You'll edit messages constantly in menu-driven bots: swap button labels, replace a status line, remove buttons after the user picks an option.

Edit text

Api.editMessageText({
  chat_id: chat.id,
  message_id: request.message.message_id,
  text: "Updated content.",
  parse_mode: "Markdown"
})

You need the message_id of the message you're changing. In a callback handler that's usually update.callback_query.message.message_id. If you just sent the message yourself, await Api.sendMessage(...) and chain .editText() instead — see Method Chaining.

Edit caption on media

Photos and documents use captions, not message text:

Api.editMessageCaption({
  chat_id: chat.id,
  message_id: request.message.message_id,
  caption: "Revised caption."
})

Swap the inline keyboard

Remove buttons after a choice, or replace the whole menu:

Api.editMessageReplyMarkup({
  chat_id: chat.id,
  message_id: request.message.message_id,
  reply_markup: {
    inline_keyboard: [[{ text: "Done", callback_data: "done" }]]
  }
})

Pass an empty inline_keyboard: [] to strip buttons entirely.

Delete instead of edit

Sometimes deletion is cleaner:

Api.deleteMessage({
  chat_id: chat.id,
  message_id: request.message.message_id
})

Or, if you have the chained response object:

let msg = await Api.sendMessage({ text: "Temporary notice." })
await msg.delete()

What you can't edit

Bots can't edit messages they didn't send (with the usual Telegram exceptions around admins and channels).
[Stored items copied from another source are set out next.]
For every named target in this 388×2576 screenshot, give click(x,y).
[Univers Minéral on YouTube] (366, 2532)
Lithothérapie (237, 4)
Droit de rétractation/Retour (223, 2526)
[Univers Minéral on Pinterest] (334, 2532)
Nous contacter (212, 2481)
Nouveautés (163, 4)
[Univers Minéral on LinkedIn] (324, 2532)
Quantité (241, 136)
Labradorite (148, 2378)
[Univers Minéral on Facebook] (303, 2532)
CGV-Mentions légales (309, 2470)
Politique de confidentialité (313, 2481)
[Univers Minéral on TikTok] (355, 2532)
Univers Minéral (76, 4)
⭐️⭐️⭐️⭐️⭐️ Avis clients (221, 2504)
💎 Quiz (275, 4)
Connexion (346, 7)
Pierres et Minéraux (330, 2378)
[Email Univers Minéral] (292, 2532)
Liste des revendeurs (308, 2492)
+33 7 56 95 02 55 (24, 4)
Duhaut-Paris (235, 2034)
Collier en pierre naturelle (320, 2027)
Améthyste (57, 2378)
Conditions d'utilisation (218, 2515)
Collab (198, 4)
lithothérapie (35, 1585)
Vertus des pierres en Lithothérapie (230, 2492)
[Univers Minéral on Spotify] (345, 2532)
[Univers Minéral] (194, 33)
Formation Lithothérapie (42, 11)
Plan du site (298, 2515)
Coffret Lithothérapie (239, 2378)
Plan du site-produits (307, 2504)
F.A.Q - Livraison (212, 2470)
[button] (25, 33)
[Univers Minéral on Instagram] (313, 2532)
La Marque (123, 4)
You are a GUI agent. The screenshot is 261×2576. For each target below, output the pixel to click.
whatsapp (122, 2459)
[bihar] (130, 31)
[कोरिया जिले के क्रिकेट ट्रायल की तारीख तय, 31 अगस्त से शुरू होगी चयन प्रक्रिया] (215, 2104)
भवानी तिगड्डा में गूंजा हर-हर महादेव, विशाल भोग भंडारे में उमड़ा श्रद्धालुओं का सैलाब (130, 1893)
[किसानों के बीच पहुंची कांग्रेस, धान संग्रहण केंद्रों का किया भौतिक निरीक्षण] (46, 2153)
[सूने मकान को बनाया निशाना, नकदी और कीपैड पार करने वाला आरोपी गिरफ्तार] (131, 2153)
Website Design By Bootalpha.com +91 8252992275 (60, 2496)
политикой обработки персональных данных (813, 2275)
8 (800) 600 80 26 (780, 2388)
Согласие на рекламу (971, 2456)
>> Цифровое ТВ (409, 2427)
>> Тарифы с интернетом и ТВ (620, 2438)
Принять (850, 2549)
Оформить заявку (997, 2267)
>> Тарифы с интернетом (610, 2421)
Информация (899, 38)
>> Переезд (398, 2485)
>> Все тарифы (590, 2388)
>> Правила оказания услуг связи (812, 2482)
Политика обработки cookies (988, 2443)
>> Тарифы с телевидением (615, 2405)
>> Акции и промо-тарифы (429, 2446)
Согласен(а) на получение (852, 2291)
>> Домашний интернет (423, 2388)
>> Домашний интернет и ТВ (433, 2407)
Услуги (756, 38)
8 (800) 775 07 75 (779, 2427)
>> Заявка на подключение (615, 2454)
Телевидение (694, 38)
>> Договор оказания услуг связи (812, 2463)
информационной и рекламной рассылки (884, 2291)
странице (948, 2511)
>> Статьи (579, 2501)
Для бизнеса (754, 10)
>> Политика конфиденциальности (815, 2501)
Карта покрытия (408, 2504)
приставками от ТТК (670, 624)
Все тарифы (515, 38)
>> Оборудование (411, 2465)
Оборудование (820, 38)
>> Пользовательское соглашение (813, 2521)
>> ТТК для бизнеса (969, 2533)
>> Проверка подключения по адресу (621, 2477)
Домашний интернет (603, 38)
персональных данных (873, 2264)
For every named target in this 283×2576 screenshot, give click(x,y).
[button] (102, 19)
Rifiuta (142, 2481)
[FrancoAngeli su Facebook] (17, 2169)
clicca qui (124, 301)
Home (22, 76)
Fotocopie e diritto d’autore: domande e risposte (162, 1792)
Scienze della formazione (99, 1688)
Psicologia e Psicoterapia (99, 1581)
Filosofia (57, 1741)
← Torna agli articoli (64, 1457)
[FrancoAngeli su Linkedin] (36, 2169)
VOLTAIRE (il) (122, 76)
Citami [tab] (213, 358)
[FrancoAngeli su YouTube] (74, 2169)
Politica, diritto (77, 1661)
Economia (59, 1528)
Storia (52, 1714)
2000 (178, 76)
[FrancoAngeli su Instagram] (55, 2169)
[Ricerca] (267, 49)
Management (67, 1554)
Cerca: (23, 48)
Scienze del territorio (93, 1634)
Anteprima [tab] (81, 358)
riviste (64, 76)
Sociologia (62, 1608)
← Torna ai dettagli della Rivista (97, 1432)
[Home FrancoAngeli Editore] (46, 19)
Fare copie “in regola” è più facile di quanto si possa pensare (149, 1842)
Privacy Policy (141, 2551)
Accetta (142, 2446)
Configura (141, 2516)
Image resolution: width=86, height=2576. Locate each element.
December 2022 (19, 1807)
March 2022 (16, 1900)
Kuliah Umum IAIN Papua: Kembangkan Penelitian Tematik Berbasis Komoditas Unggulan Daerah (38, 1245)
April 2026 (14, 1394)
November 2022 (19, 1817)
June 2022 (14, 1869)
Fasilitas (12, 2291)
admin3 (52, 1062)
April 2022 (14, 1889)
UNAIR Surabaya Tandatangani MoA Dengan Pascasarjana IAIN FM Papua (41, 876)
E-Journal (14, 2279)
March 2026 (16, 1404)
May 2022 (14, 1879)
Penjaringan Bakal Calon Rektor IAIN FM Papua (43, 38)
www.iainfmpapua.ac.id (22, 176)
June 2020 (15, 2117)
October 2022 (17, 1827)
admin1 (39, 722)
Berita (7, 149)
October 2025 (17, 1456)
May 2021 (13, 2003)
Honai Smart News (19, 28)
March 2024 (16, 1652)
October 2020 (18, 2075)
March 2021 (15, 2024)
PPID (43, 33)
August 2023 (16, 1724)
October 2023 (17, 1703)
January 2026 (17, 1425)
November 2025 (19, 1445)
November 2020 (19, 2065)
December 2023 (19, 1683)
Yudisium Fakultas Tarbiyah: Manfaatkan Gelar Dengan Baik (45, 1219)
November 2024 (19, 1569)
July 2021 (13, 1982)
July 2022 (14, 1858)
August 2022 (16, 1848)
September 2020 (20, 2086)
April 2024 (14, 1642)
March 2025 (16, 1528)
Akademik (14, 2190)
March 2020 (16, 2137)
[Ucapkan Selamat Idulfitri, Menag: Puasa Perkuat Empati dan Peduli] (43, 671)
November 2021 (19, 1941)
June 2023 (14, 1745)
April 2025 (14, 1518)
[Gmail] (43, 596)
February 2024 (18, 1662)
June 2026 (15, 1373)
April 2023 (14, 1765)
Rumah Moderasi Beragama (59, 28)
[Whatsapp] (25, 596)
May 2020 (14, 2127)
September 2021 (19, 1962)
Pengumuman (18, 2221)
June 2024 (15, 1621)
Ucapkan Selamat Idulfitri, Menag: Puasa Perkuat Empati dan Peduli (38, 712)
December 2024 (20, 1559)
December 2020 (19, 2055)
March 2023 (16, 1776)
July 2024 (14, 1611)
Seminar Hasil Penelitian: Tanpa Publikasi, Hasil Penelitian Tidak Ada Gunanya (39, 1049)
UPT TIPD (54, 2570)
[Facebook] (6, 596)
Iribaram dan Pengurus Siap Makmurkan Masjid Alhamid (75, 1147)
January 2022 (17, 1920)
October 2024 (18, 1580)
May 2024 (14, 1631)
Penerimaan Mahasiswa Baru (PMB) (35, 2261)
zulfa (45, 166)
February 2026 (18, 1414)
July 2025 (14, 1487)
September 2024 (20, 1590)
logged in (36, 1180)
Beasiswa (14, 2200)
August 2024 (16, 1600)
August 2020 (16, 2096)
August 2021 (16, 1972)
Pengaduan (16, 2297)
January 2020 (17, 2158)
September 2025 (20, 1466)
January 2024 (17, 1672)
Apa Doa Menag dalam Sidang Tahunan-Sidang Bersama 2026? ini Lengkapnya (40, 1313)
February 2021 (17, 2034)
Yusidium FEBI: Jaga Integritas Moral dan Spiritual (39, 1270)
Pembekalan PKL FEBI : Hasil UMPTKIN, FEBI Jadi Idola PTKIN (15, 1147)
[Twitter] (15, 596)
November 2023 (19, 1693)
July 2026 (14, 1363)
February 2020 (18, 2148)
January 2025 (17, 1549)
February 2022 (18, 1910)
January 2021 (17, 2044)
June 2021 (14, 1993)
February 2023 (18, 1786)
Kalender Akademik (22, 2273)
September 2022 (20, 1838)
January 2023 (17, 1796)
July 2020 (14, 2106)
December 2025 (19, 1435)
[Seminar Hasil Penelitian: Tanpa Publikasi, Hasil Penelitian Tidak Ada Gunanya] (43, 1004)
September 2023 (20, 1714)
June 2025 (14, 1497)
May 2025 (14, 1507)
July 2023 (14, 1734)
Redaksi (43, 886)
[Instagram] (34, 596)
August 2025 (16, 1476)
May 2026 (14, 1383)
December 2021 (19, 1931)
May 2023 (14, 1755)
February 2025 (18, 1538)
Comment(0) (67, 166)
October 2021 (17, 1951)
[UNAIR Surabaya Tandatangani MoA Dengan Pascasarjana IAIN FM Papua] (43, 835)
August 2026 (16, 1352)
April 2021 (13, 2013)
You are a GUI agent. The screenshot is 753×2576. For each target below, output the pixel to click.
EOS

They also can't turn a text message into a photo — edit the text or send new media.

Telegram returns an error if the message is too old or the content is identical to what's already there. Check res.ok when using await.

Typical callback flow

  1. User taps inline button
  2. Api.answerCallbackQuery(...) — dismiss the spinner
  3. Api.editMessageText(...) — update the same message
  4. Optionally Bot.runCommand(...) — start a new flow

That pattern keeps chats tidy. One message morphs instead of five new ones stacking up.